Greed at 63.3. Half the Market Below Its 200-Day. Something Has to Give.
Friday pre-London. Quiet calendar, loud contradictions. Fear and Greed has accelerated from 56.5 to 63.3 in just two sessions. That is the fastest push into greed this quarter. Futures are green across the board: ES at 7,086.25 (+0.15% above cash), Russell leading at 2,739.40 (+0.33%), and SPY closed yesterday at $701.66. The surface says risk-on.
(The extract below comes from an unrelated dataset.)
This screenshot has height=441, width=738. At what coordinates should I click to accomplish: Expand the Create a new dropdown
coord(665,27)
Now look underneath. Only 49.3% of stocks are advancing. Just 49.5% sit above their 200-day moving average. That means half the market is in a structural downtrend while sentiment screams greed. Every single trend direction reads bearish across all four timeframes. The regime score sits at 22.2, locked in pullback-down mode. This is not a healthy rally. This is a narrow leadership story dressed in green.
The Crude Whipsaw
Yesterday crude spiked 6.18%. Today it sits at $89.68, down 1.66%, giving back nearly $3.51 in a single session. That kind of two-day range does not resolve anything. It tells you the market cannot price energy risk. If you are trading around oil exposure, yesterday’s spike was not a signal. The reversal today is not a signal either. The whipsaw itself is the signal: uncertainty.
Metals and Commodities
Gold at $4,806.10 is flat (-0.06%), continuing a second day of pullback after its markup run. Silver at $79.015 (+0.48%) is outperforming gold for the first time in several sessions, which often signals a rotation toward industrial demand expectations. Copper is soft at $6.062 (-0.19%), so the silver bid is not purely industrial. Watch for confirmation next week.
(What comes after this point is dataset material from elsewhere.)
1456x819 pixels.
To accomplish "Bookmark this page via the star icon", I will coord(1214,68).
Natural gas at $2.683 is quietly up 1.40%, moving against the broader energy weakness. That divergence is worth noting but not yet worth trading.
Sentiment vs Structure
The suite reads sentiment at 61.9, firmly in the risk-on band. VIX futures at 20.45 (-0.49%) continue falling, and the internal read is even lower at 18.0 (down 1.3 points). Falling volatility supports short-term upside. But only equities and VIX are constructive. Dollar, bonds, commodities, and crypto are all neutral. When only two of six inputs support the move, you are building on thin ice.
The macro engine is locked bullish, which is significant conviction. But the macro-timeframe RSI sits at 81.4. That is deeply overbought. A pullback into the bullish trend would be healthy. Chasing the current level is not.
The Digest Problem
Friday is quiet: Baker Hughes, two Fed speeches (Barkin and Waller). The real work is digesting yesterday’s contradictory data. Philly Fed printed 26.7 against a 17 forecast. That is a massive manufacturing beat. But Industrial Production came in at -0.5% against a +0.5% forecast. Manufacturing sentiment says expansion. Actual output says contraction. Both cannot be right at the same time, and next week’s data (Retail Sales already beat at 0.6% vs 0.4%, Michigan Sentiment crushed at 53.3 vs 47.6) will force a resolution.
What This Means
The greed is real but the foundation is narrow. Half the market is not participating. Crude cannot find a direction. The macro engine says bullish but the price says exhausted. This is a Friday to observe, not to chase.
Where sentiment and structure agree, the move has legs. Where they diverge, as they do right now, the next resolution will be violent. The question is not whether the market corrects. The question is whether the correction comes from sentiment falling back to structure, or structure finally catching up to sentiment.
This is analysis, not financial advice. Always manage your risk.